[DESCRIPTION OF THE TASK]
Copy nothing but the line with "Open the Slideshow module" and the lines that follow it to the end of the entries below, and keep the pictures out.
─── GIVEN DATA ───
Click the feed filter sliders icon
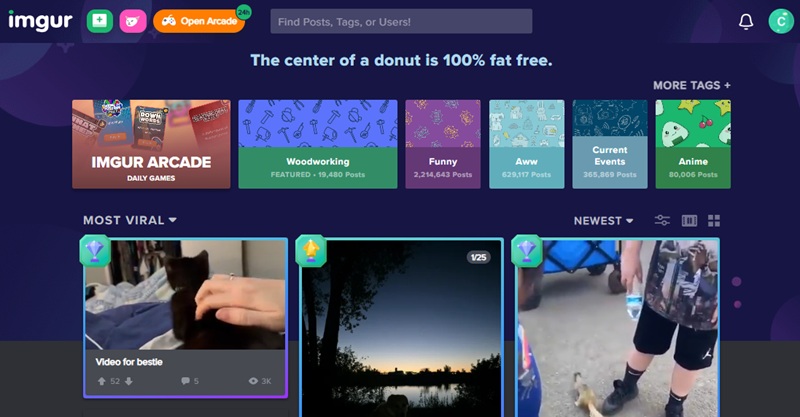pos(662,220)
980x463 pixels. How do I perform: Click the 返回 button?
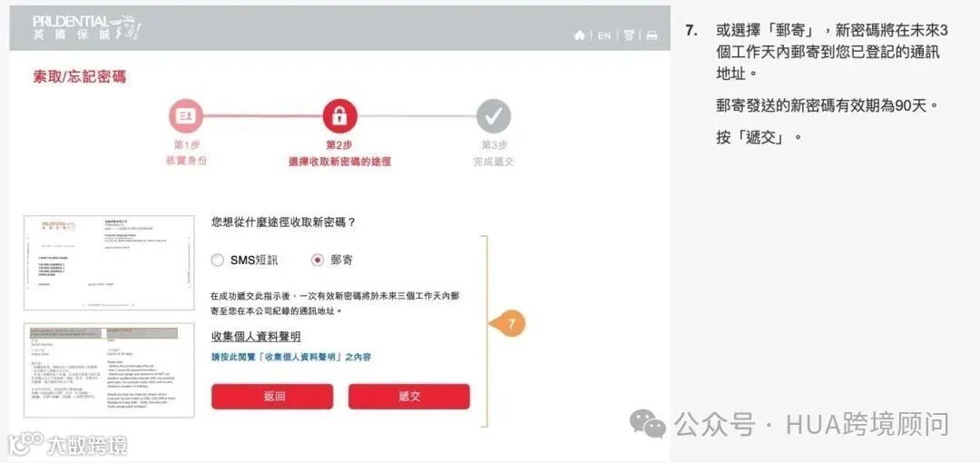pos(272,397)
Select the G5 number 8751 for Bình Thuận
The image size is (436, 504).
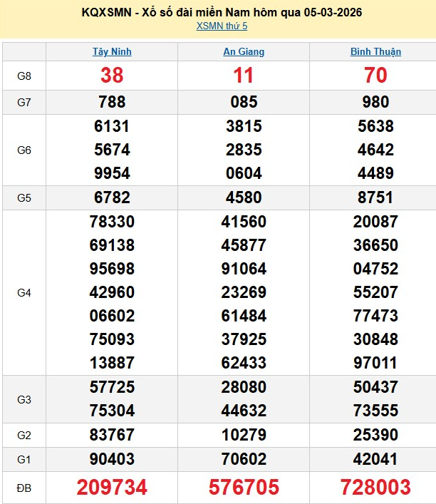pos(375,197)
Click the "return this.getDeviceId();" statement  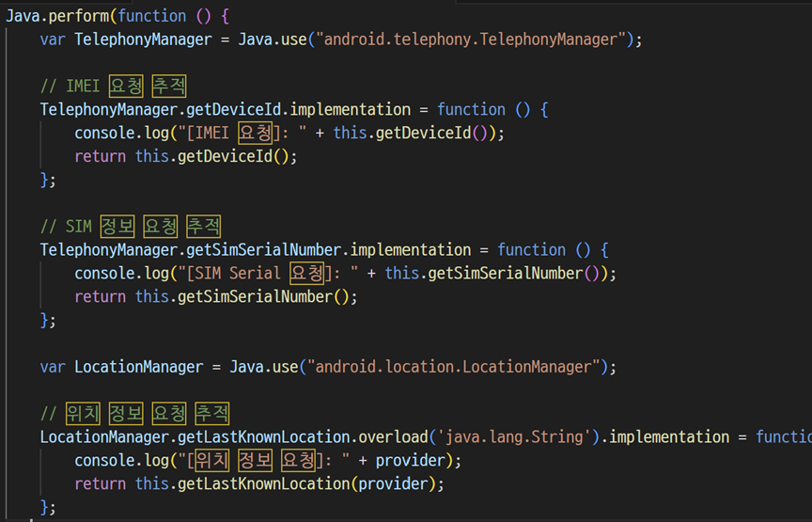pyautogui.click(x=185, y=157)
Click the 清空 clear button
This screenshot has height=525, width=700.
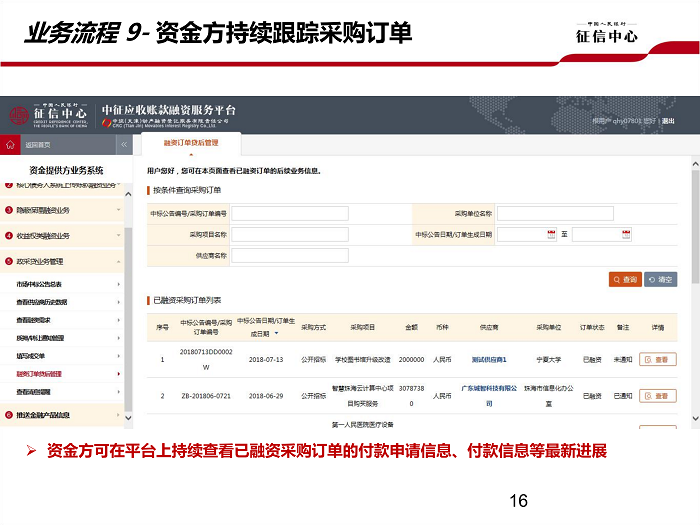click(661, 280)
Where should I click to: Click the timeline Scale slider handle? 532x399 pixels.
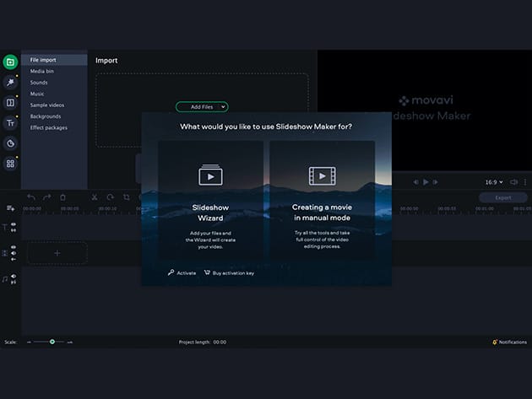click(52, 342)
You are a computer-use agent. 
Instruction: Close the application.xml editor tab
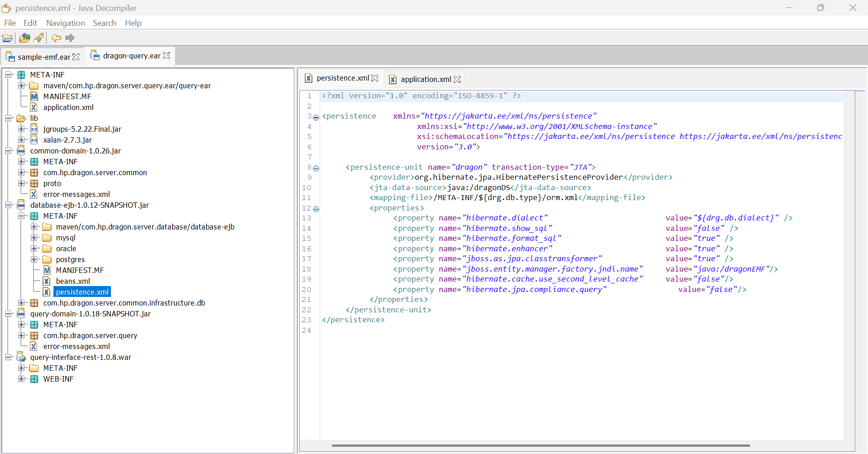457,79
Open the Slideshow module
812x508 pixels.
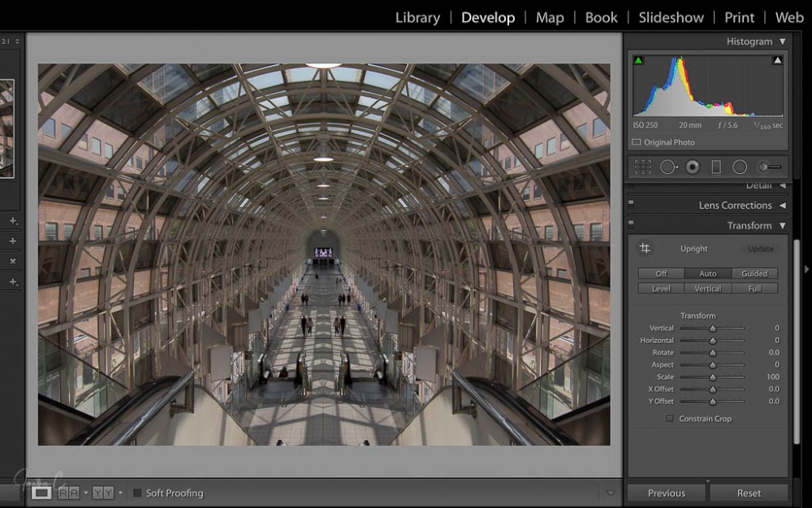click(671, 17)
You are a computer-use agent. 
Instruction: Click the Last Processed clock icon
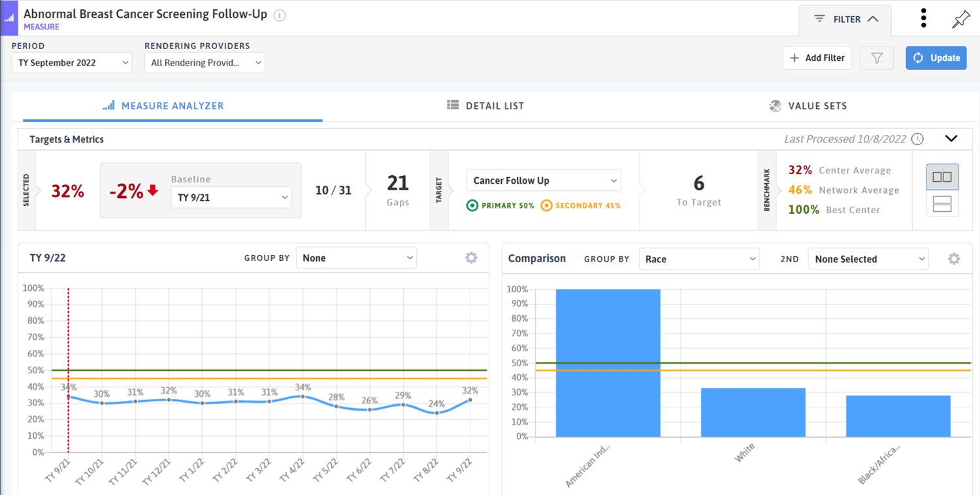[x=918, y=139]
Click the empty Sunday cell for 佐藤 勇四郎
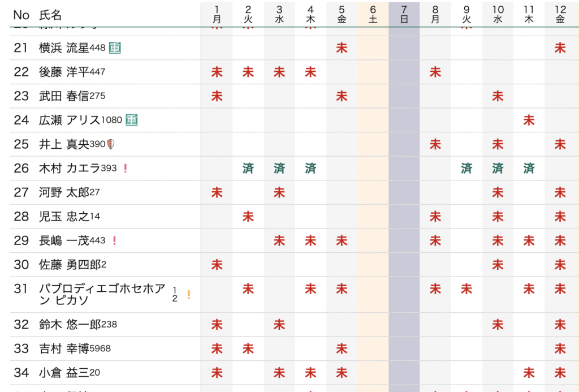The width and height of the screenshot is (579, 392). click(x=404, y=265)
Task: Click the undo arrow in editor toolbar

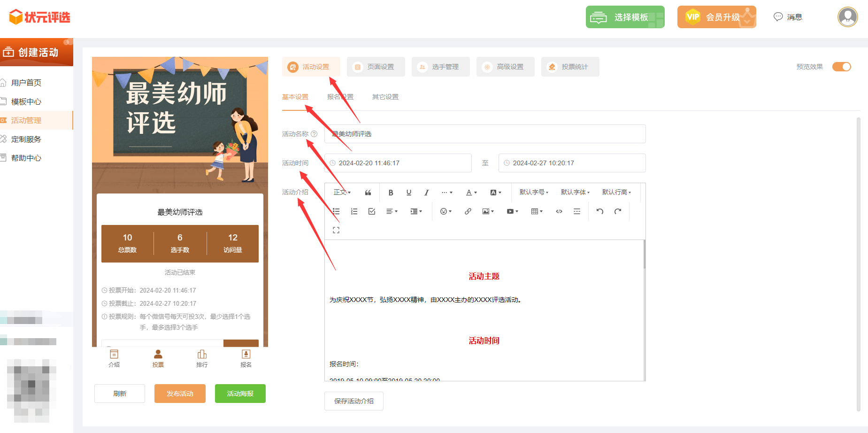Action: coord(599,211)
───
[TASK SOLUTION]
Open the Slideshow module
812x508 pixels.
click(671, 17)
You are a computer-use agent. 
Instruction: Click the Last Processed clock icon
[x=918, y=139]
Click the empty Sunday cell for 佐藤 勇四郎
The width and height of the screenshot is (579, 392). click(x=404, y=265)
Task: Click the undo arrow in editor toolbar

Action: coord(599,211)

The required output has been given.